#907051 Say much more about vendoring of libraries

#907051#5
Date:
2018-08-23 13:13:00 UTC
From:
To:
Hello,

Thank you for sharing this link -- it seems like Fedora have thought
harder about this than we have, at least at the level of the whole
project.

We can't jump straight to something as involved in that, but threads
like this on -devel suggest to me that Policy's discussing of vendoring
needs to be expanded.

In particular, Policy should explain /why/ bundling is best avoided, and
the consensus that it sometimes has to happen should be noted, along
with mention of registering bundled copies with the security team where
appropriate.

#907051#10
Date:
2018-08-24 02:08:42 UTC
From:
To:
**why** bundling should be avoided.
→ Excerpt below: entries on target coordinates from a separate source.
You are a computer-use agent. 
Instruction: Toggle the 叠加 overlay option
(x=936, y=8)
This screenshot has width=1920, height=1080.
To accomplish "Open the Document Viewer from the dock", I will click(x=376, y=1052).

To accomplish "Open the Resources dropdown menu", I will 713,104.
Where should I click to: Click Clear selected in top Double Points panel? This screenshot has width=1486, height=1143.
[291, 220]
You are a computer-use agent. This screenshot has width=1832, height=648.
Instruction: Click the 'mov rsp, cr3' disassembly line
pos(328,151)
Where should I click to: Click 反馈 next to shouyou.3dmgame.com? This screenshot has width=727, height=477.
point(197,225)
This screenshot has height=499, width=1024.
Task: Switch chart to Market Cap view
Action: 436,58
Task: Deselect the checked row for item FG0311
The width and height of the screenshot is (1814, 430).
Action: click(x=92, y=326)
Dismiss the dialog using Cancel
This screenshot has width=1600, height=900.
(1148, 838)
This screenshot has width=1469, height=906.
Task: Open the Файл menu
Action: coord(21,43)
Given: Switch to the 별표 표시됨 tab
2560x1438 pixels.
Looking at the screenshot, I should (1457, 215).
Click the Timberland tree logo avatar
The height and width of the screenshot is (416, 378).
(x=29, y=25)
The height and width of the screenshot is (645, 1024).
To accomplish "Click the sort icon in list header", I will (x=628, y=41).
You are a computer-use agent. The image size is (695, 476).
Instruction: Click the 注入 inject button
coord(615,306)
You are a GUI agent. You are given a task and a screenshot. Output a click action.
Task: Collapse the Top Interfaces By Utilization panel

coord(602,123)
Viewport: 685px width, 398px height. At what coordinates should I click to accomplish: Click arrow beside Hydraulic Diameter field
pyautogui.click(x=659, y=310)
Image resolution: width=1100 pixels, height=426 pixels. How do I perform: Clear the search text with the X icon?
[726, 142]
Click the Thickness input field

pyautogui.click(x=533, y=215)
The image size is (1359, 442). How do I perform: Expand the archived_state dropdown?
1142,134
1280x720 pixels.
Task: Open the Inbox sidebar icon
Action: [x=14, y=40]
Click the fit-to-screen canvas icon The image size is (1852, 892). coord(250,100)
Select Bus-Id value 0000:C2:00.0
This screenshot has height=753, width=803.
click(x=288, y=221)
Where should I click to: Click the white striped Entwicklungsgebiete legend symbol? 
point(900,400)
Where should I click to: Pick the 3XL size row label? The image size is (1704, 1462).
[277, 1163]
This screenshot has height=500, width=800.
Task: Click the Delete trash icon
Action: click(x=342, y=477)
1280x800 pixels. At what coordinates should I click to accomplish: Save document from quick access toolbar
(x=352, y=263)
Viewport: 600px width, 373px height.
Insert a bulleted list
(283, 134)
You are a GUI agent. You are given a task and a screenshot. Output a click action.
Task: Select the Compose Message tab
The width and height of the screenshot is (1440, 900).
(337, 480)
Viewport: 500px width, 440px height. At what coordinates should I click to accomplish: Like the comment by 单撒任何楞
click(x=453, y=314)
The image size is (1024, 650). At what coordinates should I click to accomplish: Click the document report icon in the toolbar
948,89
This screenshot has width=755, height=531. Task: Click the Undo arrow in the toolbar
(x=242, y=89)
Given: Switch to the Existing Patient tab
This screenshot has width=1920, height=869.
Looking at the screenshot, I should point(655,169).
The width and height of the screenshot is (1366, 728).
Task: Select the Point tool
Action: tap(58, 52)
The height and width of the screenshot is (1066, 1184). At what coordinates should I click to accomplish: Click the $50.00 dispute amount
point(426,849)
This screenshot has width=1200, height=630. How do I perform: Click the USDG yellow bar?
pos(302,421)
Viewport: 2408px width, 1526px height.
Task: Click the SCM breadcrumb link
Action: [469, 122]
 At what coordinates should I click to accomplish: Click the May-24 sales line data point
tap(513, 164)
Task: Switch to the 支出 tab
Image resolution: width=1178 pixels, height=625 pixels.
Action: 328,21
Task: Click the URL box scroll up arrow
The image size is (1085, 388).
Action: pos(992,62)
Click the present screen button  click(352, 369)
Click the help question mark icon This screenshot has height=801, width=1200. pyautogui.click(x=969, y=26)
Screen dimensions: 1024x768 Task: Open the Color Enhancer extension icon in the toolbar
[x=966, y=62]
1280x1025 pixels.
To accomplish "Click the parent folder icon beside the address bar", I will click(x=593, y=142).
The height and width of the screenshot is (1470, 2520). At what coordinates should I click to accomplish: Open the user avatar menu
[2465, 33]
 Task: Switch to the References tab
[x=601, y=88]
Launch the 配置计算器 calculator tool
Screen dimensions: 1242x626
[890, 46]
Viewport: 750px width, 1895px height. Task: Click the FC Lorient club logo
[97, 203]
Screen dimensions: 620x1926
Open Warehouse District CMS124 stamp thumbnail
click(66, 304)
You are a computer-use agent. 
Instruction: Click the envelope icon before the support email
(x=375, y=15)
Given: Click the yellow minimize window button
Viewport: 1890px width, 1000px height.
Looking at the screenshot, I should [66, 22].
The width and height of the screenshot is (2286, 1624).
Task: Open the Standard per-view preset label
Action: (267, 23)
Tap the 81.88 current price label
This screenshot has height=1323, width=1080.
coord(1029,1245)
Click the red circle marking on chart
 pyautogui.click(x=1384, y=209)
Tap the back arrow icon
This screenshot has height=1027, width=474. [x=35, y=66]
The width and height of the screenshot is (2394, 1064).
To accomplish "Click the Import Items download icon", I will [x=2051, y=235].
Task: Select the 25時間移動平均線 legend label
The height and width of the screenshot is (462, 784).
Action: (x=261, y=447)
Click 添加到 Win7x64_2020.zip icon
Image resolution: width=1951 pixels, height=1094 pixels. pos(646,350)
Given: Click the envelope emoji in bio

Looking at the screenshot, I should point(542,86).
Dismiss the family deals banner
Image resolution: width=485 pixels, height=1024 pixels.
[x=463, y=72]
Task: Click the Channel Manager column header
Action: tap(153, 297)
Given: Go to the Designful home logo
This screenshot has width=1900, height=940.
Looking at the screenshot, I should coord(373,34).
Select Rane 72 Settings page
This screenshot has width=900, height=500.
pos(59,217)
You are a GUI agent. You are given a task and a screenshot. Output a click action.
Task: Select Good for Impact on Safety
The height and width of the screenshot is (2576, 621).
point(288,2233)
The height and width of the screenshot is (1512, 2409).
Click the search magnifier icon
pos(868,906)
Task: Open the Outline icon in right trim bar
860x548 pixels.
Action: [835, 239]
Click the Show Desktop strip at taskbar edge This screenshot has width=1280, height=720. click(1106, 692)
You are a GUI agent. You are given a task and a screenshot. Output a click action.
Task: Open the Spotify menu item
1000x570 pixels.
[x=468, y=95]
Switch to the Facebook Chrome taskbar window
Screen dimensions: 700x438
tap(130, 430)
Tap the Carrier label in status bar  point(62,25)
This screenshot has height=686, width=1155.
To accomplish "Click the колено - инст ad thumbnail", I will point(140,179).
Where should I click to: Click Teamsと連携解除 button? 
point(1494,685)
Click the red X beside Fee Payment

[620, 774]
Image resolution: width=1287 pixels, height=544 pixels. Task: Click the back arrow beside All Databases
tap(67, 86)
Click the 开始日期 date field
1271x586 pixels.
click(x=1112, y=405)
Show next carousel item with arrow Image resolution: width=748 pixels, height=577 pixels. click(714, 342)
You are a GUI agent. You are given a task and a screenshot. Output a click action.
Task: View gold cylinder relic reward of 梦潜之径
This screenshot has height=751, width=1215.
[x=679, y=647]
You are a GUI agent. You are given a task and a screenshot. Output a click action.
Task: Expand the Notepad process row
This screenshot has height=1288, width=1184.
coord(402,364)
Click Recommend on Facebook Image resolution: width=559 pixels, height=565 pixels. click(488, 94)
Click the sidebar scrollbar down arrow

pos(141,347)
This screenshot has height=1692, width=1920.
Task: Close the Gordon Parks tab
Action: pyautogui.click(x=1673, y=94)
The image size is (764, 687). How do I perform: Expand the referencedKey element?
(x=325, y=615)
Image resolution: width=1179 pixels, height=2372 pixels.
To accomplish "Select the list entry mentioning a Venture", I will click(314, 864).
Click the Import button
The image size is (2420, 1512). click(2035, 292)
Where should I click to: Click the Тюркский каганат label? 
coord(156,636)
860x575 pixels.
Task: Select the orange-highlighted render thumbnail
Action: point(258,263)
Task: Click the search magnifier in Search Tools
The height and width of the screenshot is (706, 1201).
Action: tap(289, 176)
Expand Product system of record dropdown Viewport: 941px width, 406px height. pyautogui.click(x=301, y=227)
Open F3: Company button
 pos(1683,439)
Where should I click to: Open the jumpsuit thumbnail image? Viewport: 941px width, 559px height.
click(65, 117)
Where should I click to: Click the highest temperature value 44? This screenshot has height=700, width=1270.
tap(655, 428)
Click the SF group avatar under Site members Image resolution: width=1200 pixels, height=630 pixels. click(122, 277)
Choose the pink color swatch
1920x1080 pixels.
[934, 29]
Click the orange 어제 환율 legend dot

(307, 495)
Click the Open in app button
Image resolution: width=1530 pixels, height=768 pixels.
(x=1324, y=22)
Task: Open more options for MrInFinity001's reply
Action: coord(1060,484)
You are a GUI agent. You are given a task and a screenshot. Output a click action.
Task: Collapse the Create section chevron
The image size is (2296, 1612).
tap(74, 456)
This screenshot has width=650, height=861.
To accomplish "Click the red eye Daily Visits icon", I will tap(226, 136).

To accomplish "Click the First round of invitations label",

I spend a lot of time dealing with
that when packaging Docker, and at some point I realized that I couldn't
even explain to myself why I was spending so much time un-bundling the
world out of Docker. I just had a vague understanding that "bundling is
bad", and I understand the security issues of bundled code. But I wish I
had more details on "how bad it is", just so that I can justify to
myself to spend so much time on it. Sometimes the barrier between time
well-spent and time wasted is very thin, and you're not sure where you
stand.

Also, it turns out that sometimes bundling can't be avoided. I don't
know if it's possible to come up with some general guidelines on that.
We have it documented in the README.source of docker, but it applies to
docker special case, and I don't pretend it can be extended to a general
case.

During all this time when I was questioning myself on the reason to
un-bundle, the only official documentation I found was the short
paragraph in the Debian Policy [1], which is quite thin. Only now,
through the thread in debian-devel, I discover that there is some more
information in Wiki. I couldn't find this information when I needed it,
but maybe I'm just not good at finding a needle in a haystack ;)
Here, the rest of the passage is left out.